MLK Day is always described as “a day on, not a day off.” Every MLK Day invites us to reflect on what service truly looks like. Service is an act of love, not just symbolic love, but practical, everyday care for the people who share our city, our struggles, and our hope for something better. Dr. King believed that justice had to reach every corner of people’s lives. His vision was never abstract; it was rooted in lived experiences, from dignity and opportunity to health and nourishment. To honor that legacy means we show up in ways that strengthen our communities and protect our collective well-being.
This year, I chose to honor this day of service by serving with West Atlanta Watershed Alliance (WAWA) through Breaking the Cycle Global. Our group spent the time pulling an invasive ivy species out of the ground, work that was physical, collective, and symbolic all at once. Environmental health and community health are deeply connected, and the health of a community begins with the spaces that sustain it. Restoration work isn’t just about plants or soil; it’s about access, safety, nourishment, and the ability for communities to thrive. It’s shaped by systems, resources, and history, which makes it clear that health is political. And in that same way, food justice becomes racial justice because the ability to eat well and live well has never been distributed equally.
Honoring Dr. King means recognizing that justice must extend beyond words and into the conditions that allow communities to flourish. Restoring and showcasing care for shared spaces is one way to live out that vision, his dream, by protecting the foundations of health and continuing the work of building the collaborative community he imagined.
Food Justice is Racial Justice
Doing restoration work made me reflect on how many of our community challenges are rooted in systems much larger than us. Health is shaped by personal choices, policy, access, and the environments in which we live, learn, and eat. Our ability to access green space, clean water, or affordable produce isn’t random; it’s a direct result of decades of planning, investment, and neglect.
Health is political, and this is why food justice is interconnected with racial justice.
In predominantly Black neighborhoods, nutritious foods are often limited, overpriced, or entirely unavailable. Families are often pushed towards fast food chains and ultra-processed foods because of accessibility. These areas are referred to as food deserts or food apartheid zones. This is not an overnight trend; it is a product of zoning laws that exclude supermarkets from certain neighborhoods, a history of redlining that shapes where opportunity lives, and economic disinvestment that drives out fresh food retailers. When a community has more liquor stores and fast-food chains than fresh produce grocery stores, it shapes the everyday decisions people can make about their health.
Beyond that, many Black individuals lack access to nutritional and health education, thus creating gaps in knowledge that mirror the same gaps in resources. Information about balanced eating, disease prevention, and wellness is treated as a privilege rather than a public necessity. It is found through private healthcare, well-funded schools, or spaces that are financially inaccessible to many communities. When we are never taught how food impacts our bodies or are only exposed to messages rooted in blame or restriction, health disparities are reinforced rather than resolved.

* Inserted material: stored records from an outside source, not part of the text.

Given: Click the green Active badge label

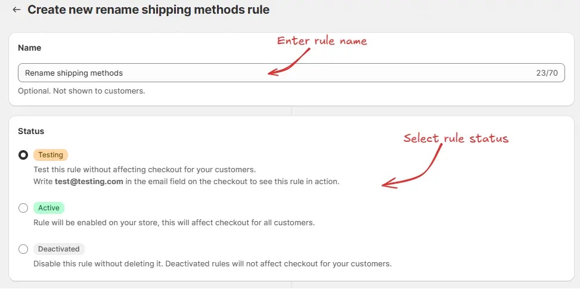Looking at the screenshot, I should pyautogui.click(x=49, y=208).
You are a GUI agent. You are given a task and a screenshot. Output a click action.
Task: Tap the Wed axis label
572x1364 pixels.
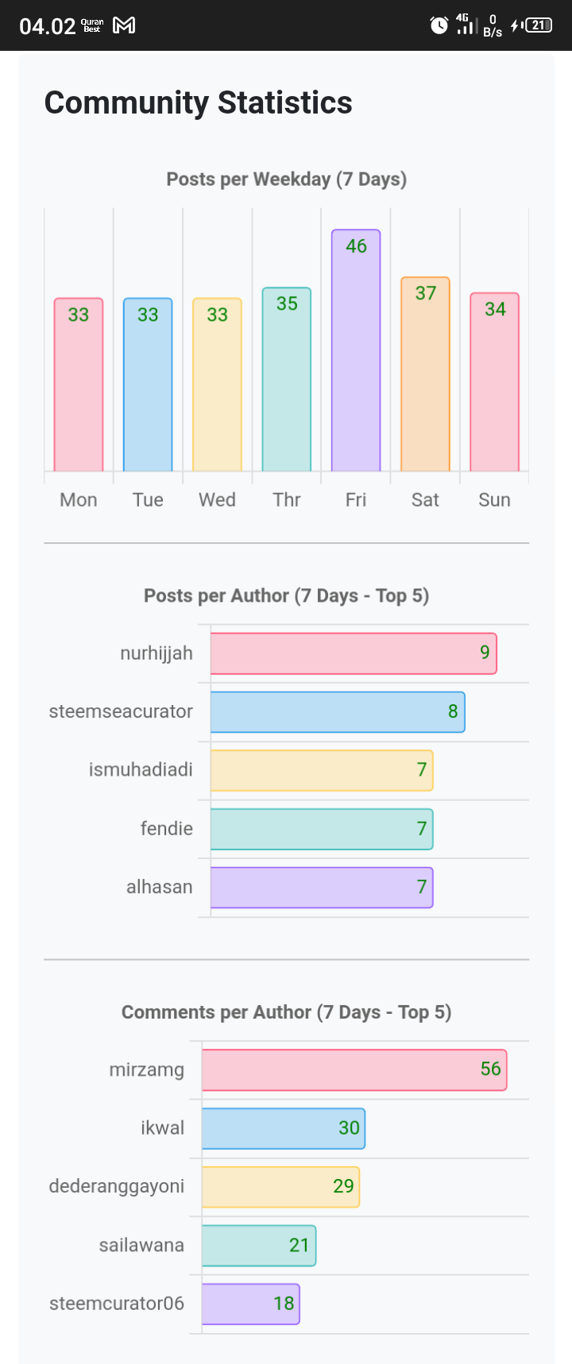pyautogui.click(x=217, y=500)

Dr. King fought not just for civil rights, but for economic and social conditions that allowed Black families to thrive. To expand this work, we have to confront the inequities in our food systems and fight for environments where health isn’t determined by ZIP code.
How I’m Carrying This Forward
Service can’t begin and end with a single moment; it is a long-term commitment, peeling back layers of inequity and choosing to stay engaged when the day of service is over.
For me, carrying this forward looks like continuously showing up by deepening my learning about food systems and public health, so I can advocate with intention. It means supporting organizations that are repairing and restoring our neighborhoods, not just on MLK Day, but consistently throughout the year. It means working towards a future where wellness is not reserved for the few but accessible for all.
Most importantly, it means leading with love. Dr. King believed that love was a powerful force for social transformation, capable of restoring dignity and building community. By choosing service over silence, I am honoring that belief.
Honoring Dr. King means uplifting the legacy that was never meant to live only in speeches or history books, but through our actions, decisions, and how we use our voices. The willingness to act long after the day is over is a catalyst for the change we wish to see. As Dr. King said, “Our lives begin to end the day we become silent about things that matter.” Silence benefits the very systems that create inequity. Whether it’s restoring land, challenging political systems, or advocating for food justice, the work we do today shapes the future Dr. King fought for. Through service, learning, and HerBalancedTable, I carry this reminder with me: greatness is in our ability to serve, uplift, and build a future rooted in intentional collaboration. True impact is sustained when each generation builds upon the foundation laid by those who came before them.
“Everybody can be great…because anybody can serve. You don’t have to have a college degree to serve. You don’t have to make your subject and verb agree to serve. You only need a heart full of grace. A soul generated by love.”